Director: Mani Ratnam
In the poem ‘Kaatru Veliyidai Kannama’, the poet describes the beauty of kannama, how it mesmerizes the lover, captivates him to his core and becomes the torch for the darkness within and around him. VC, the protagonist of the film, Kaatru Veliyidai, takes off from the poem in spirit. He is mesmerized by the mere presence of Leela. Such is the power of Leela that the moment she lights a torch into the eyes of VC, the player gets played by the ethereal aura of the rightfully named Leela.
Mani Ratnam, here seems to be more interested in interpreting the poem in its various facades. He starts off this ambitious vision with self-indulgence. Thus, VC, who gets mesmerized by the beauty of Leela, wants her to be his anchor, the human embodiment of his poetry, the breeze that comes along with the air that surrounds him and ultimately the light to the darkness within. No wonder Mani makes the protagonist apologize through a poem, reminisce her through the wind that flutters the piece of cloth he has in his hand and finally as an anchor for his sanity when he is behind enemy lines. If these aren’t enough, through Leela’s friends and VC’s family, Mani pushes VC’s self-indulgence into the territory of self-centeredness. And this is where the core conflict in the movie arises. VC, who has fixed for himself the purpose of Leela in his life, is not able to see her as a fully formed human being. He fumes when she has an opinion of her own, forgets to value her time, barges into her life whenever and wherever he wants to, parades her as his trophy to his friends; the list goes on. It isn’t that VC doesn’t realize what he is doing, he clearly isn’t able to change even after multiple attempts. Mani beautifully juxtaposes this with the two cents VC gives his comrade that as a fighter pilot we don’t have second chances in life. By this point, I was back to the Ayutha Ezhuthu days, where Madhavan and Meera Jasmine fight it out to be in a relationship. On a side note, when I was watching Ok Kanmani, I was transported to the Siddharth-Trisha love track in Ayutha Ezhuthu. The scene with comrade also subtly points out that he is Arjuna, hat-tipping to his name Varun Chakrapani.
Coming back to KV, after umpteen sorry, when Leela moves out of VC’s life, the guy who has built an empire in the sky falls literally and figuratively.

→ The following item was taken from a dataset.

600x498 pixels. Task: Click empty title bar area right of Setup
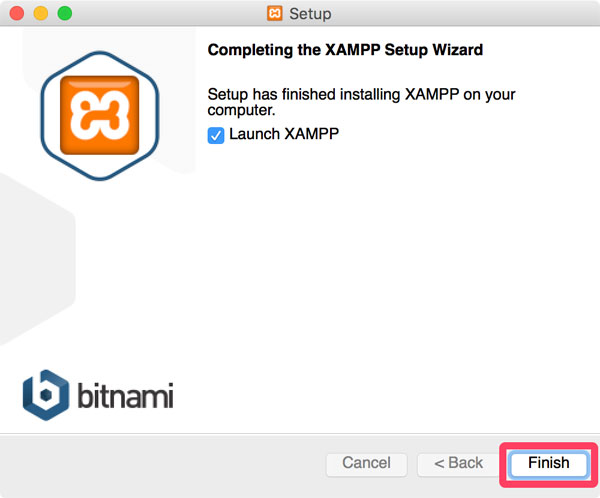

This is where the biggest problem in the film starts. Mani somehow thinks the fall and the intention to correct himself in the future as he crawls back to sky is enough for VC to get redemption. Yes, allegorically, VC needed to be grounded to realise his mistake. But what Mani doesn’t show or explain is how this realization can manifest into action. Thus, when the coda unraveled, I felt cheated. Can 3 years of search for a woman be enough to show that he has changed? It only shows to me how persistent a stalker he is. This is the next big problem in the film. Why does Leela get played (conned) by VC in perpetuity? Is it just to be different from the Meera Jasmine role (in Ayutha Ezhuthu) or the Anjali role (in Iravi)? Alternatively, if Mani is trying to imply the loop of love-insult-hate is going to continue, why is the end treated as a fairy tale one? This cop-out at the last moment isn’t new. I experienced the same in Ok Kanmani where the director decided that the young couple should get married seeing the love in the older couples, although they aren’t interested in marriage for completely different reasons.
Does this make the movie an excellent one sans the ending? Unfortunately no. The redemption portion that happens in the enemy line, apart from lackadaisical conceptualization, seem to happen non-linearly for the sole reason that the poem ‘Kaatru Veliyidai Kannama’ is about a lover reminiscing his Kannama. This again harps back to the Alaipayuthe days wherein the non-linearity stuck out like a sore thumb. If at all the whole story is going to be represented from VC’s point of view through his memories, why can’t it stay true to the concept consistently instead of doing a Gautham Menon (as he did with Vaaranam Aayiram). Is it to avoid the Mariyan treatment? Further, in a film that is meticulous enough to underline the caste and background of VC’s family, it disrespects the viewer by representing them through north-indian actors. The cherry in that nativity cake is the ‘sarratu vandi’ song which withers without any kind of root. The problem doesn’t end there. The symbolization of Leela as the wind that makes VC fly is used whimsically, pushing me to contemplate how fitting it would have been for theme of the movie, had it been a consistent prop.
In the end, it is unfortunate that these negatives pull down a movie filled with beautifully staged and narrated sequences like the storm, coffee table singing and dinner table sequences.